= Lady Lazarus (novel) =

Lady Lazarus is the first novel by O. Henry Award-winning writer Andrew Foster Altschul, published by Harcourt in 2008. Drawing its title from the poem of the same name by Sylvia Plath, Lady Lazarus also deals with themes similar to the poem, namely issues of exhibitionism and the public's hunger for tragedy and spectacle.

Described by Publishers Weekly as a "gleeful, difficult debut" with "razor-sharp cultural observations" and "some thrilling high dives", the novel's central story is that of Calliope Bird Morath, a young, renowned confessional poet "beloved to deconstructionists and culture theorists and fifteen year old girls alike."

==Plot==
As an adult, Calliope has become one of the best-known poets in America. But she has also been famous since birth. She is the daughter of rock stars Brandt Morath and Penny Power, whose resemblance to Kurt Cobain and Courtney Love is underscored by Brandt's suicide at the height of his fame, while his daughter was still a small child. Unlike the real-life Frances Bean Cobain, Calliope is a presumed eyewitness to her father's death, an event that traumatizes her into not speaking for several years. When she does regain her voice, it is as a poet, and ultimately as the book's co-narrator (she shares the task with a music journalist who, in a post-modernist trope, bears the same name as the author).

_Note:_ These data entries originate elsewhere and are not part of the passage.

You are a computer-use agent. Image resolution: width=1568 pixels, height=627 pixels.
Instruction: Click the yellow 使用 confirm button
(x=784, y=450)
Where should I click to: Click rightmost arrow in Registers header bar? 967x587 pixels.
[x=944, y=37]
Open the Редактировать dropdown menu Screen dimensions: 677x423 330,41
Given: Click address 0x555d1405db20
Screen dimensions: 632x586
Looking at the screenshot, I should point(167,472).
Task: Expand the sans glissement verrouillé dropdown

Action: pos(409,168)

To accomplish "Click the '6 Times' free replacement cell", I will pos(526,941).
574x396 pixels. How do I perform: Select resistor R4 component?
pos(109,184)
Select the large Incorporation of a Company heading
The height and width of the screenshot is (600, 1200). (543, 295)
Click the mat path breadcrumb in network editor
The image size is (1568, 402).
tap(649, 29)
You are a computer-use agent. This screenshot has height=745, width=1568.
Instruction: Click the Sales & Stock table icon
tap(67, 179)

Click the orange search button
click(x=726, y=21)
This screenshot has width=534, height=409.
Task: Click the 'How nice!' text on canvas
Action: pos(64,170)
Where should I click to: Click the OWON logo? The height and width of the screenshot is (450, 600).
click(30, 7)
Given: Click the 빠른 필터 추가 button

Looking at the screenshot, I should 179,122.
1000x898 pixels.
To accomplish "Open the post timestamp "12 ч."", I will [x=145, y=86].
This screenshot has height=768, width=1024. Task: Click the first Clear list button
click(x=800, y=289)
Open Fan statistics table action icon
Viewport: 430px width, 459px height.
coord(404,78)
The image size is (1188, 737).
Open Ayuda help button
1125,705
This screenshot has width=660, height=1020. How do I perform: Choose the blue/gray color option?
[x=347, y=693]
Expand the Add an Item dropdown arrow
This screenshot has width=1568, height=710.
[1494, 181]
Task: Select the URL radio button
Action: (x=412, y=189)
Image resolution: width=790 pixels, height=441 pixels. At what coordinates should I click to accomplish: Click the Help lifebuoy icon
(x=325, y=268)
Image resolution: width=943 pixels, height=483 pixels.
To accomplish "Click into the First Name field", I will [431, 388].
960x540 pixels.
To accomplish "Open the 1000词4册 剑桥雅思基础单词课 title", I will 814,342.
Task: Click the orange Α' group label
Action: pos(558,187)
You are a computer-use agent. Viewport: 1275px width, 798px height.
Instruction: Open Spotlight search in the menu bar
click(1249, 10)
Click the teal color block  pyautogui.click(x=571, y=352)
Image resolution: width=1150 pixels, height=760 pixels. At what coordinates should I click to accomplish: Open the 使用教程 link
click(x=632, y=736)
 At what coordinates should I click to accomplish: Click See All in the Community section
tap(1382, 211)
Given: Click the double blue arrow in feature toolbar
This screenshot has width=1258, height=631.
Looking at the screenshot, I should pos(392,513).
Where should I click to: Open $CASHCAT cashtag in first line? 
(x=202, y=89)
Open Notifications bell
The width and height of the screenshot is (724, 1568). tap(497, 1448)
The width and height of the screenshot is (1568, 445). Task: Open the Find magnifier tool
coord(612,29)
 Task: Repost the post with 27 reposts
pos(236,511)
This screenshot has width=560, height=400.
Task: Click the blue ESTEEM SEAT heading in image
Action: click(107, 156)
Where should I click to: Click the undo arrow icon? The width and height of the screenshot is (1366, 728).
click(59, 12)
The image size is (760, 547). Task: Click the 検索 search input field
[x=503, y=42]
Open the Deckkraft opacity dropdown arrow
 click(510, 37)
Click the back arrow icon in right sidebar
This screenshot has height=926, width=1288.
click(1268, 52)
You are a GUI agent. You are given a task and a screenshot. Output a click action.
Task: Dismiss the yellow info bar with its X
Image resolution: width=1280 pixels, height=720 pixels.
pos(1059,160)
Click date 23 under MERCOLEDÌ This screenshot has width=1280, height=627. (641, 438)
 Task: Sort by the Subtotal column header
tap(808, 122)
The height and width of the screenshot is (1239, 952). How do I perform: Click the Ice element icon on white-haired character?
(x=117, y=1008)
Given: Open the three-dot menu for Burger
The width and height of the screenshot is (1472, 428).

==Style and critical reception==
The novel is written as a literary pastiche of various forms of media, incorporating purported magazine interviews, academic articles, scripts from unaired television shows and even transcripts from psychoanalysis sessions. In the words of critic Kel Munger, this inventiveness is one of the book's key strengths:
"Altschul skewers everything from the contemporary graduate poetry workshop (which he’s obviously seen from the inside) to the way that the media (frantically) and academia (disingenuously) jump on the fame bandwagon. In between, there are delicious parodies of magnificent poems, including some by Sylvia Plath, Sexton, T. S. Eliot, Dylan Thomas, Charles Baudelaire, Frederico García Lorca (sic) … While it doesn’t take a graduate degree in English to follow, recognizing the allusions no doubt adds to the fun."
 Another critic, Patrick Schabe, has asserted that the book's playfully discursive nature makes reviewing it problematic:

"Lady Lazarus presents the critic with a challenge: How to unpack and analyze the text that deconstructs itself? The feedback loop is total, and each gesture revealed to be recursive—every critique already anticipated and incorporated into the work itself."

Writing in Pop Matters, Shabe makes the observation that Altschul even anticipates that readers will note the similarity between the name "Andrew Foster Altschul" and that of David Foster Wallace; the author pointedly compounds this by introducing a (fictional) interview—between David Foster Wallace and Calliope Bird Morath—into the text. As Shabe concludes:

"Altschul plays both sides of the fence, pulling off tricks and then revealing the phoniness of the illusion with a wry smile. Rather than being all-too-academic, Lady Lazarus toys with these conventions in a commentary on the issue of their worth, and manages to reaffirm the role of story in the process."